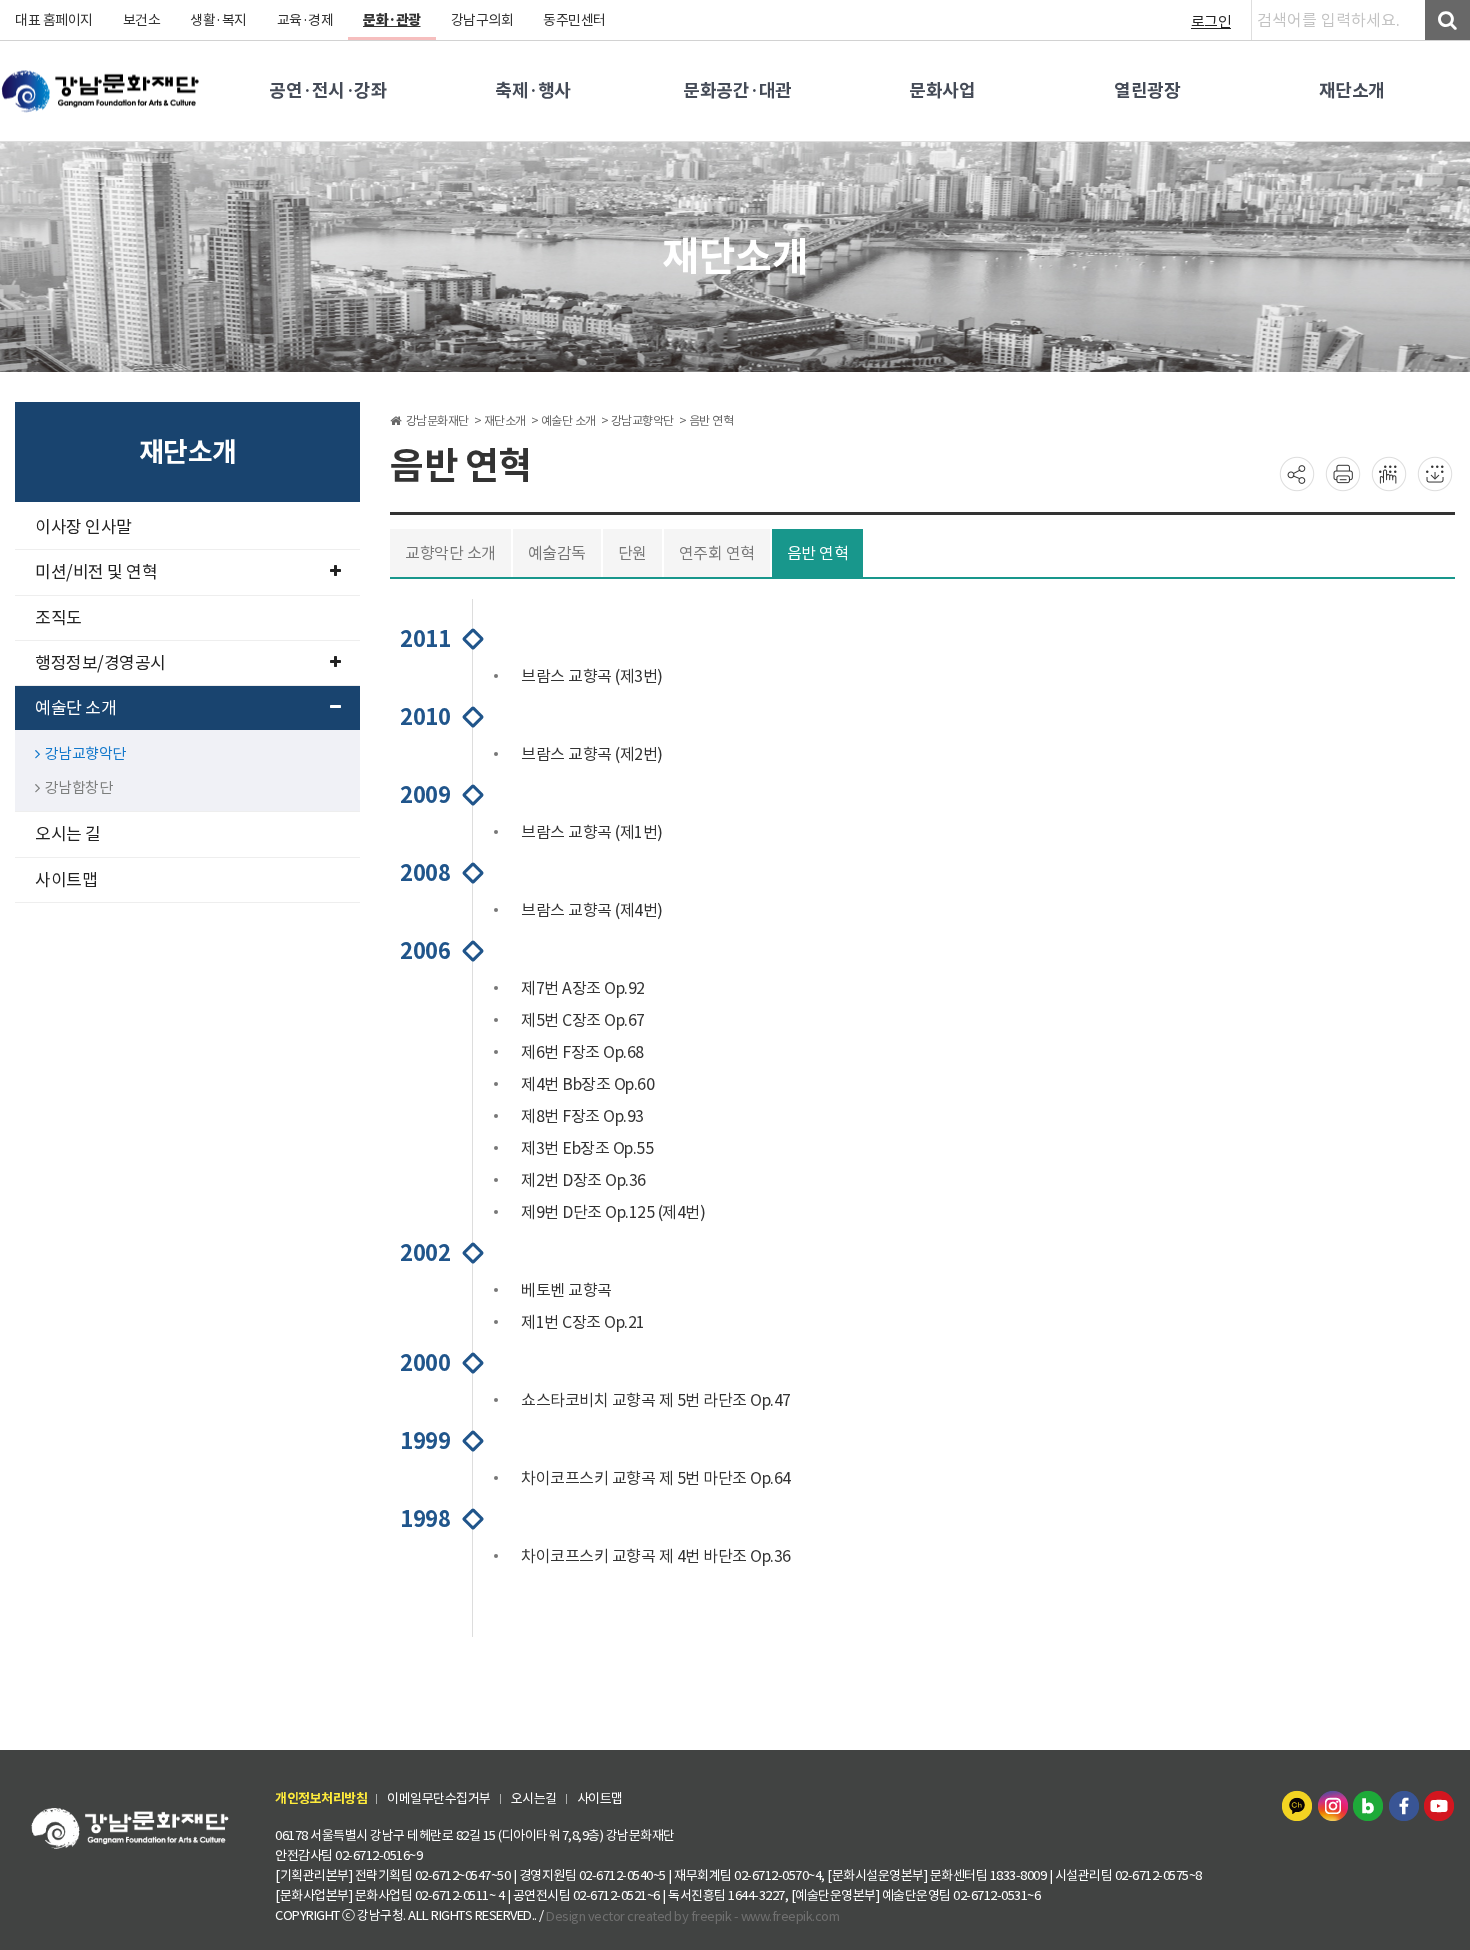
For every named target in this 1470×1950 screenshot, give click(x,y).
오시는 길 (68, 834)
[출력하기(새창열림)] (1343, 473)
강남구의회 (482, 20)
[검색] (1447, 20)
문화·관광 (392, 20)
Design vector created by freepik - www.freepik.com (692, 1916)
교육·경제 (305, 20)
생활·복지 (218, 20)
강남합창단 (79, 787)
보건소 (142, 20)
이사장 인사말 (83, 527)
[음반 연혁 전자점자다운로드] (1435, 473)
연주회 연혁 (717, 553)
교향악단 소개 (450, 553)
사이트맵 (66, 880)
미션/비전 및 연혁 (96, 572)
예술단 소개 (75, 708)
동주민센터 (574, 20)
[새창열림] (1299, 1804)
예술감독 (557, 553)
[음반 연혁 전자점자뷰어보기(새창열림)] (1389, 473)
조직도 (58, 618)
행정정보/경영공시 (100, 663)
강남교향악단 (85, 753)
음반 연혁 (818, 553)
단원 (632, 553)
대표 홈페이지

━━━

Each record must be set down again without alteration, and no picture may be carried over.

EXPECTED OUTPUT:
For every named target in this 1470×1950 screenshot, give click(x,y).
오시는 길 (68, 834)
[출력하기(새창열림)] (1343, 473)
강남구의회 (482, 20)
[검색] (1447, 20)
문화·관광 (392, 20)
Design vector created by freepik - www.freepik.com (692, 1916)
교육·경제 (305, 20)
생활·복지 (218, 20)
강남합창단 (79, 787)
보건소 (142, 20)
이사장 인사말 (83, 527)
[음반 연혁 전자점자다운로드] (1435, 473)
연주회 연혁 (717, 553)
교향악단 소개 (450, 553)
사이트맵 (66, 880)
미션/비전 및 연혁 (96, 572)
예술단 소개 (75, 708)
동주민센터 (574, 20)
[새창열림] (1299, 1804)
예술감독 (557, 553)
[음반 연혁 전자점자뷰어보기(새창열림)] (1389, 473)
조직도 (58, 618)
행정정보/경영공시 (100, 663)
강남교향악단 (85, 753)
음반 연혁 (818, 553)
단원 (632, 553)
대표 홈페이지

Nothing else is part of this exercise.